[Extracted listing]
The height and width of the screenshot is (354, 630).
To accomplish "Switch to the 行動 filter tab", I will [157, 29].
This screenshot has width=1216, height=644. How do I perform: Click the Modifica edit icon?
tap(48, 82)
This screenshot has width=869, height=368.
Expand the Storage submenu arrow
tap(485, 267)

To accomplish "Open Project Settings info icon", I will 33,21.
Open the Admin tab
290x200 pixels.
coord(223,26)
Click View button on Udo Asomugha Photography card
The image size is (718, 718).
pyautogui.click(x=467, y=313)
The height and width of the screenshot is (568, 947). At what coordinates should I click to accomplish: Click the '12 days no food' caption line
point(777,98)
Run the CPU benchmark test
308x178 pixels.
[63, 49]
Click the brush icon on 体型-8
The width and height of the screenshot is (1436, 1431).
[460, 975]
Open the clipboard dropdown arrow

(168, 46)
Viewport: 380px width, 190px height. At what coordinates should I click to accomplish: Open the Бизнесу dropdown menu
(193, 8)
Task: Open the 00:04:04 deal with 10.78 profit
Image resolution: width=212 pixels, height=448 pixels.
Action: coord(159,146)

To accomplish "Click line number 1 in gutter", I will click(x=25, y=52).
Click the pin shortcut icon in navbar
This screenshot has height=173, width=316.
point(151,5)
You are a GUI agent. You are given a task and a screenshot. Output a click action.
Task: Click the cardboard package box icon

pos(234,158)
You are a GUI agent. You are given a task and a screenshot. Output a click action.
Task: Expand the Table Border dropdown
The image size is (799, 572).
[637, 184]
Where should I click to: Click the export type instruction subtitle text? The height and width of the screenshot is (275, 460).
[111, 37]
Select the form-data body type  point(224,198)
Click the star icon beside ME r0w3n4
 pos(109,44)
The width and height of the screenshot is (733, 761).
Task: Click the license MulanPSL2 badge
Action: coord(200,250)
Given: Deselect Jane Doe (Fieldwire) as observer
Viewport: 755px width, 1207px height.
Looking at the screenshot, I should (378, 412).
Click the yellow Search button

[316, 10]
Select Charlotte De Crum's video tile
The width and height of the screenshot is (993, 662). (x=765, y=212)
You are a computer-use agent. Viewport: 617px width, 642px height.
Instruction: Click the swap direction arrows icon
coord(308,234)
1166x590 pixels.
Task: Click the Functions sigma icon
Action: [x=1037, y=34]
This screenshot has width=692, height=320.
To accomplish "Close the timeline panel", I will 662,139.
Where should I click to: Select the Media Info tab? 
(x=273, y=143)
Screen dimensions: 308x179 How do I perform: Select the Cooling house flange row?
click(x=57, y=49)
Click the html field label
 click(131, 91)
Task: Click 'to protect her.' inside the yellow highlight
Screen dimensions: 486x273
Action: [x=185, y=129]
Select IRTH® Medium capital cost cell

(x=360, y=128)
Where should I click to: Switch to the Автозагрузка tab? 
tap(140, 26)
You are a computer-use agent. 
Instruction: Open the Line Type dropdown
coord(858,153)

**WHAT THE EXERCISE ASKS:** Please report each line from the listing above that contains the word "should", copying every such line in full.

**REPLY:**
The height and width of the screenshot is (568, 947). At what coordinates should I click to accomplish: Click the '12 days no food' caption line
Viewport: 380px width, 190px height. At what coordinates should I click to accomplish: Open the Бизнесу dropdown menu
Where should I click to: Click the export type instruction subtitle text? The height and width of the screenshot is (275, 460).
Looking at the screenshot, I should (378, 412).
Where should I click to: Select the Media Info tab? 
Where should I click to: Switch to the Автозагрузка tab? 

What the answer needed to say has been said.